#### What you are asked to do
Write a continuation of the film review about Carla Nowak and the school thefts, picking up after its final sentence.

Leonie Benesch (who played Prince Philip’s ill-fated sister Cecile in The Crown) is Carla Nowak, a young, idealistic teacher of maths and PE at a school in which pupils are encouraged to think of themselves with something akin to citizens’ rights. Carla is smart and committed: a fluent speaker of English and also Polish; she comes from a Polish family in Westphalia, and is a little uneasy about her own otherness.

Like everyone in the school, Carla is deeply unhappy about the unsolved thefts, but also unhappy about the heavy-handed and unjustified methods the school is using. After what appears to have been a racist tipoff, a boy with Turkish parents has his wallet searched, but the excess cash there was found to be simply a gift from his parents to buy a computer game; they are deeply unimpressed by the school’s graceless apology and Carla feels it is up to her, as part of a younger and more progressive generation, to make diplomatic overtures to the boy’s mum and dad.

But then Carla sees money going missing from her own purse and by covertly using her laptop to film the teachers’ lounge, makes the sensational discovery that the thief is a member of staff with a boy at the school. This woman’s subsequent suspension (although there is never a clear confession) results in her angry, resentful child starting a whispering campaign against Carla; her colleagues, far from showing solidarity, are somehow persuaded that there is something undisciplined and unprofessional about her behaviour.

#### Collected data
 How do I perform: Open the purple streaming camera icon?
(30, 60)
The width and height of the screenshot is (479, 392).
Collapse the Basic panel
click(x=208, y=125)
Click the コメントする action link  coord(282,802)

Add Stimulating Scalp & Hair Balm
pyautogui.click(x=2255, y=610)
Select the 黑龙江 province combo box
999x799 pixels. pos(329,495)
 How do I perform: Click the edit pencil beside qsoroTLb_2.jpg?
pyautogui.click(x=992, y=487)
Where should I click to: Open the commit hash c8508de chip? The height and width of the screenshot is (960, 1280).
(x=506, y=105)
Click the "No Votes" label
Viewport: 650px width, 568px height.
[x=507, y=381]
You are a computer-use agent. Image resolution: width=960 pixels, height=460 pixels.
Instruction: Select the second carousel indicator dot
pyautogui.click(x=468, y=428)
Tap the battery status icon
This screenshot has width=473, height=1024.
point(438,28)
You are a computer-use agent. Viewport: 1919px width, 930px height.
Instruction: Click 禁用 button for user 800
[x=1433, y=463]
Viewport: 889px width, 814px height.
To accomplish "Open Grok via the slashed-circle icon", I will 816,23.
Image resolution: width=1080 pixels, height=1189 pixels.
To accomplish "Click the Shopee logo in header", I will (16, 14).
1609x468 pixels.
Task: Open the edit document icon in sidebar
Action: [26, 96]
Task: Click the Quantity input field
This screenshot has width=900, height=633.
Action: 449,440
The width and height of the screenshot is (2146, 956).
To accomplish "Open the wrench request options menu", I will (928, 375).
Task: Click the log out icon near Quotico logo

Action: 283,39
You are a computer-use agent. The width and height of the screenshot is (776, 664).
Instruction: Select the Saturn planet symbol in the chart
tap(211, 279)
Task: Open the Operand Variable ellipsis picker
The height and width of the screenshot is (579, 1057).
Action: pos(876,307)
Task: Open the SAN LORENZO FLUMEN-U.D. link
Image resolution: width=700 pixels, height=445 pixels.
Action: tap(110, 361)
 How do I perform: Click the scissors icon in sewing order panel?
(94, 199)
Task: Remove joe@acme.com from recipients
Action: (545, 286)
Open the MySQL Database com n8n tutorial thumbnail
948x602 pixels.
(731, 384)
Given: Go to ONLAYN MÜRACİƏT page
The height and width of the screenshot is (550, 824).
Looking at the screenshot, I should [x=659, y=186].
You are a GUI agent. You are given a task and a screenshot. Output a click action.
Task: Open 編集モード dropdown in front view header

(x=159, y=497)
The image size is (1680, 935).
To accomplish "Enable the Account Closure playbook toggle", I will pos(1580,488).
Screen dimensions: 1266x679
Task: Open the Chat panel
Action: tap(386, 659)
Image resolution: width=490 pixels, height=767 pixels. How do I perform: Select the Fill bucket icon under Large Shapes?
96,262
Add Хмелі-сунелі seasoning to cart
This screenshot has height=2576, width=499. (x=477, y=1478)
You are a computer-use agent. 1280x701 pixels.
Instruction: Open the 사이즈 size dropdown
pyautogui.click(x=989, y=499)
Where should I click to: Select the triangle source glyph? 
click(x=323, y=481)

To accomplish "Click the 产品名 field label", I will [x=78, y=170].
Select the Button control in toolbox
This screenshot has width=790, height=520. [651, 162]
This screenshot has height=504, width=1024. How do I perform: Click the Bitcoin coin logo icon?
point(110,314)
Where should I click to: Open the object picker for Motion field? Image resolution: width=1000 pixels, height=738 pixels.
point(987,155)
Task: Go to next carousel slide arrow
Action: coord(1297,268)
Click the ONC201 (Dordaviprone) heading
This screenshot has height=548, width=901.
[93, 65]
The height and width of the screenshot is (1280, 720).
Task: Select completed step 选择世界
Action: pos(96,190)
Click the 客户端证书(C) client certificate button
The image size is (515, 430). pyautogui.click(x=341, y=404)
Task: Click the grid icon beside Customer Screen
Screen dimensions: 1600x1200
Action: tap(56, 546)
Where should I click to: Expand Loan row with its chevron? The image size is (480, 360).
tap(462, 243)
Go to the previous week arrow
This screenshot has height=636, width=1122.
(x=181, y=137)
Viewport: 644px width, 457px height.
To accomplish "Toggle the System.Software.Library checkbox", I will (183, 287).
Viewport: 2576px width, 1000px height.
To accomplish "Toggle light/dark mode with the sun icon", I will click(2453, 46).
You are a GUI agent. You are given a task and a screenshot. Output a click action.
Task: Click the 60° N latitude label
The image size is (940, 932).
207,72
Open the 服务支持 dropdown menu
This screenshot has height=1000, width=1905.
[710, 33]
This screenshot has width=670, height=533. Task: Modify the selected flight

#### The answer
Everything unravels from here, and it is an arresting, jagged process. Benesch is very good at showing someone who is basically in shock for most of the school day, and there is a very intense scene in which Carla, suppressing an anxiety attack, makes it into the ladies’ room, empties out the swingbin and uses the plastic garbage sack to breathe into. But after a while, in pure storytelling terms, the film spins its wheels a bit and doesn’t make as much dramatic headway as it might. A slightly sentimental touch concerning a Rubik’s cube given to the pupil appears to be cancelled by a strange and not entirely successful image confected over the closing credit roll. Yet this is a strong performance from Benesch who has a fencer’s force and grace.